This is a post about an idea. I don't think it exists, and I am unsure if I will be the one to build it. However, something like it should be made to exist.

What we want

Review

Build systems à la carte

This post uses language from "Build systems à la carte":

Nix

As much of a Nix shill as I am, Nix is not the postmodern build system. It has some design flaws that are very hard to rectify. Let's write about the things it does well, that are useful to adopt as concepts elsewhere.

Nix is a build system based on the idea of a "derivation". A derivation is simply a specification of an execution of execve. Its output is then stored in the Nix store (/nix/store/*) based on a name determined by hashing inputs or outputs. Memoization is achieved by skipping builds for which the output path already exists.

This mechanism lacks build identity, and is multitenant: you can dump a whole bunch of different Nix projects of various versions on the same build machine and they will not interfere with each other because of the lack of build identity; the only thing to go off of is the hash.

The store path is either:

The derivation for GNU hello
{
"/nix/store/nvl9ic0pj1fpyln3zaqrf4cclbqdfn1j-hello-2.12.1.drv": {
"args": [
"-e",
"/nix/store/v6x3cs394jgqfbi0a42pam708flxaphh-default-builder.sh"
],
"builder": "/nix/store/q1c2flcykgr4wwg5a6h450hxbk4ch589-bash-5.2-p15/bin/bash",
"env": {
"__structuredAttrs": "",
"buildInputs": "",
"builder": "/nix/store/q1c2flcykgr4wwg5a6h450hxbk4ch589-bash-5.2-p15/bin/bash",
"cmakeFlags": "",
"configureFlags": "",
"depsBuildBuild": "",
"depsBuildBuildPropagated": "",
"depsBuildTarget": "",
"depsBuildTargetPropagated": "",
"depsHostHost": "",
"depsHostHostPropagated": "",
"depsTargetTarget": "",
"depsTargetTargetPropagated": "",
"doCheck": "1",
"doInstallCheck": "",
"mesonFlags": "",
"name": "hello-2.12.1",
"nativeBuildInputs": "",
"out": "/nix/store/sbldylj3clbkc0aqvjjzfa6slp4zdvlj-hello-2.12.1",
"outputs": "out",
"patches": "",
"pname": "hello",
"propagatedBuildInputs": "",
"propagatedNativeBuildInputs": "",
"src": "/nix/store/pa10z4ngm0g83kx9mssrqzz30s84vq7k-hello-2.12.1.tar.gz",
"stdenv": "/nix/store/wr08yanv2bjrphhi5aai12hf2qz5kvic-stdenv-linux",
"strictDeps": "",
"system": "x86_64-linux",
"version": "2.12.1"
_ _ _ _ _ _ _
■ **SET PROBLEM A**
According to the post, how does Nix achieve memoization?
■ **SET PROBLEM B**
Output the passage of the post that opens with the words containing "This post uses" and closes with "path already exists.", copying it exactly.
Base each answer on the post alone.

■ **MATERIAL**
_ _ _ _ _ _ _
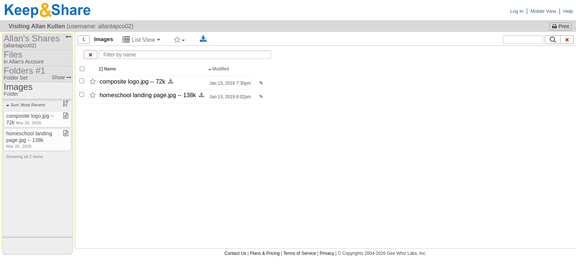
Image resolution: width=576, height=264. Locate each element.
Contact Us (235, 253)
_ _ _ _ _ _ _
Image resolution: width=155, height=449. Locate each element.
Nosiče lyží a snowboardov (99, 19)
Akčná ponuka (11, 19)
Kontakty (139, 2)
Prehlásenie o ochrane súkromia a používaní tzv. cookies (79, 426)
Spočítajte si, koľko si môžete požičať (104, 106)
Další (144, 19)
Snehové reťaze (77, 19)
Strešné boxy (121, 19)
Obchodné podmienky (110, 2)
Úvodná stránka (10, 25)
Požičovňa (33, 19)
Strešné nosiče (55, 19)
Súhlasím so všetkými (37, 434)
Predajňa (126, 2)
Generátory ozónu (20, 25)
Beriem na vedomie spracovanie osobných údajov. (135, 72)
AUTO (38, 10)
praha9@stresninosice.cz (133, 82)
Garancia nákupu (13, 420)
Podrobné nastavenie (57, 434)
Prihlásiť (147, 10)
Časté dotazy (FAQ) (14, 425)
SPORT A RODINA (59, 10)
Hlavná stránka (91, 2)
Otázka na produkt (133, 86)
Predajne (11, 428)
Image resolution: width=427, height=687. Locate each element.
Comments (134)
_ _ _ _ _ _ _
■ **TASK OUTPUT A**
By skipping builds for which the output path already exists.

■ **TASK OUTPUT B**
This post uses language from "Build systems à la carte":

Nix

As much of a Nix shill as I am, Nix is not the postmodern build system. It has some design flaws that are very hard to rectify. Let's write about the things it does well, that are useful to adopt as concepts elsewhere.

Nix is a build system based on the idea of a "derivation". A derivation is simply a specification of an execution of execve. Its output is then stored in the Nix store (/nix/store/*) based on a name determined by hashing inputs or outputs. Memoization is achieved by skipping builds for which the output path already exists.